#### DIRECTIONS:
Print the lines in the listing below that fall between the line with "Open the ST" and the line with "You are a computer-use agent. The", those two lines included, exactly as they stand and with nothing else.

#### RECORDS PROVIDED:
# # # # #
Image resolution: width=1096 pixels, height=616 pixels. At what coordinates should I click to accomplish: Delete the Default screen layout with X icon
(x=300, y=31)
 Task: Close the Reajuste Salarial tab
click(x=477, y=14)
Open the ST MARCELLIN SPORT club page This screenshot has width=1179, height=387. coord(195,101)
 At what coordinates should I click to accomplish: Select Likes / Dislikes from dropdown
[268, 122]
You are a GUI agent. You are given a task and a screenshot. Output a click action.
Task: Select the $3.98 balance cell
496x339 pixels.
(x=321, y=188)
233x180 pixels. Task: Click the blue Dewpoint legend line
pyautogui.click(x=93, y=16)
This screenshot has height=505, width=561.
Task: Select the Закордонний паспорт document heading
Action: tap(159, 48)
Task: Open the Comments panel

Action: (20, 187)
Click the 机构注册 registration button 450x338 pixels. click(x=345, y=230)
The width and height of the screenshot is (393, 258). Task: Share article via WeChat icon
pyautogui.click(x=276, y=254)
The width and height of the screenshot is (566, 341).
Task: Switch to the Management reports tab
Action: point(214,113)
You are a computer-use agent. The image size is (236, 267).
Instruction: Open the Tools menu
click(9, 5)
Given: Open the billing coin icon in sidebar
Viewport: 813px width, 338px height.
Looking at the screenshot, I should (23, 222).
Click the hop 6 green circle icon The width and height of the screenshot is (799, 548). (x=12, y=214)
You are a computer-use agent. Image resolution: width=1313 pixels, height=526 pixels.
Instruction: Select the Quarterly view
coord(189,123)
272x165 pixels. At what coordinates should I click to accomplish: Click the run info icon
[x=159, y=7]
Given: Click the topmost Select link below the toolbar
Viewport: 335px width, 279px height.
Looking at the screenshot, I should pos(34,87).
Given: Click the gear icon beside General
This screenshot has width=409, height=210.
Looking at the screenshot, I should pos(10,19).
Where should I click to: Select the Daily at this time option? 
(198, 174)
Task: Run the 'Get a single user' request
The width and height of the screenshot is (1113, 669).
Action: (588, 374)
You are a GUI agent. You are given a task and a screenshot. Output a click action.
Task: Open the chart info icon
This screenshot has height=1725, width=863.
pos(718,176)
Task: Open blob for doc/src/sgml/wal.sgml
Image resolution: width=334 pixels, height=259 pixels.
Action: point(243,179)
# # # # #
#### OUTPUT BELOW:
Open the ST MARCELLIN SPORT club page This screenshot has width=1179, height=387. coord(195,101)
 At what coordinates should I click to accomplish: Select Likes / Dislikes from dropdown
[268, 122]
You are a GUI agent. You are given a task and a screenshot. Output a click action.
Task: Select the $3.98 balance cell
496x339 pixels.
(x=321, y=188)
233x180 pixels. Task: Click the blue Dewpoint legend line
pyautogui.click(x=93, y=16)
This screenshot has height=505, width=561.
Task: Select the Закордонний паспорт document heading
Action: tap(159, 48)
Task: Open the Comments panel

Action: (20, 187)
Click the 机构注册 registration button 450x338 pixels. click(x=345, y=230)
The width and height of the screenshot is (393, 258). Task: Share article via WeChat icon
pyautogui.click(x=276, y=254)
The width and height of the screenshot is (566, 341).
Task: Switch to the Management reports tab
Action: point(214,113)
You are a computer-use agent. The image size is (236, 267).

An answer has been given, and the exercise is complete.